Religion Today

January 27 – February 2, 2002

When Jerusalem was not Jerusalem
Paul V.M. Flesher

It seems hard to imagine, but there was a time when Jerusalem was not Jerusalem. Judaism and Christianity think that Jerusalem has always been there, as part of the world in which God, first in the Old Testament and then in the New Testament, played out the divine drama with his chosen people. Starting with King David's capture of Jerusalem for his capital some 3000 years ago, that city has been at the heart of the Holy Land. But for about 250 years, Jerusalem was a pagan city, where Jews were not allowed even to walk and where Christianity was unable to build a single church.

The Roman Empire annexed Judea and its capital Jerusalem in 63 B.C., and ultimately appointed Herod the Great to rule it for them. Upon Herod's death in 4 B.C., the Romans decided to rule it directly, sending procurators from Rome to serve as governors. These polytheistic procurators were ill-suited to rule a monotheistic country, for they did not grasp its stricter approach to the divine world. They preferred to keep Judea quiet, acquire as much money as they could, and then return to Rome. Combine this approach with a military occupation, rather than a civilian police force, and you have a recipe for disaster.

After much provocation, the Jews revolted against their Roman overlords in 66 A.D., certain they would win their freedom. It did not happen that way. The Roman legions captured Jerusalem and destroyed the city and its temple. Jews were banned from living in Jerusalem and several decades later, after a second failed revolt, they were banned from living anywhere in Judea and from even entering Jerusalem.

But by that time it was no longer even called Jerusalem. It was Aelia Capitolina. The Emperor Hadrian refounded the ruined site as a new colony in 129. He called it Aelia, which was his family name, and Capitolina after the god Jupiter, the chief god of the Roman pantheon.

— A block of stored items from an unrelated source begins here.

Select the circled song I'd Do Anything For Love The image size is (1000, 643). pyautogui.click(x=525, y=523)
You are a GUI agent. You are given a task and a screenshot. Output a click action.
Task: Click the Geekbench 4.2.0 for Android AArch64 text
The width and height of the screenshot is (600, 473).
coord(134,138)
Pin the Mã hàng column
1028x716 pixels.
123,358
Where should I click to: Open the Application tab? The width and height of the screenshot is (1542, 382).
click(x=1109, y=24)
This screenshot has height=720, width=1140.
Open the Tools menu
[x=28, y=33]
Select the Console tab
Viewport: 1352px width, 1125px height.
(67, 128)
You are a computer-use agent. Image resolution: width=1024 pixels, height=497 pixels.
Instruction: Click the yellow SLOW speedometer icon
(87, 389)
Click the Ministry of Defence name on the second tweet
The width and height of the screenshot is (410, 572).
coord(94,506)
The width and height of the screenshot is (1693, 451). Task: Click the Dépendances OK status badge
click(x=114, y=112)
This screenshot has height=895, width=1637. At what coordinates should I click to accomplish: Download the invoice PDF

Quarrying stones from the ruins, the Romans reconstructed the city, shifting it north so that much of the Jewish city of the previous 1000 years was outside the walls. In typical Roman fashion, they built a central, wide street called a "Cardo." The Cardo was lined with shops and served as the city's main shopping and gathering place, and in Jerusalem it split into two branches to follow the contours of its hills.

Ignoring the former temple area completely, the Romans built a forum, a large open square, where the western Cardo met the gate outside where the legions camped. On the north side, a temple to Jupiter, the city's patron deity, was constructed. In this temple, he was accompanied by the goddess Aphrodite.

The Romans even forgot the name Jerusalem. It is clear that by the 200s, the region's Roman governors knew the city only by the name Aelia Capitolina and had no knowledge that it was once called Jerusalem.

But the Jews and the Christians never forgot. When the Emperor Constantine became a Christian, Jerusalem and the Holy Land were among his main thoughts. Shortly after becoming the sole ruler in 324, he established the Christian church as his most favored religion. And, working through the new Bishop of Jerusalem, he rebuilt Jerusalem as the city of God. The bishop identified the Temple of Jupiter as covering the site where Jesus was crucified and buried, and so it was torn down and the Church of the Holy Sepulcher was constructed in its place. Jerusalem became Jerusalem once again.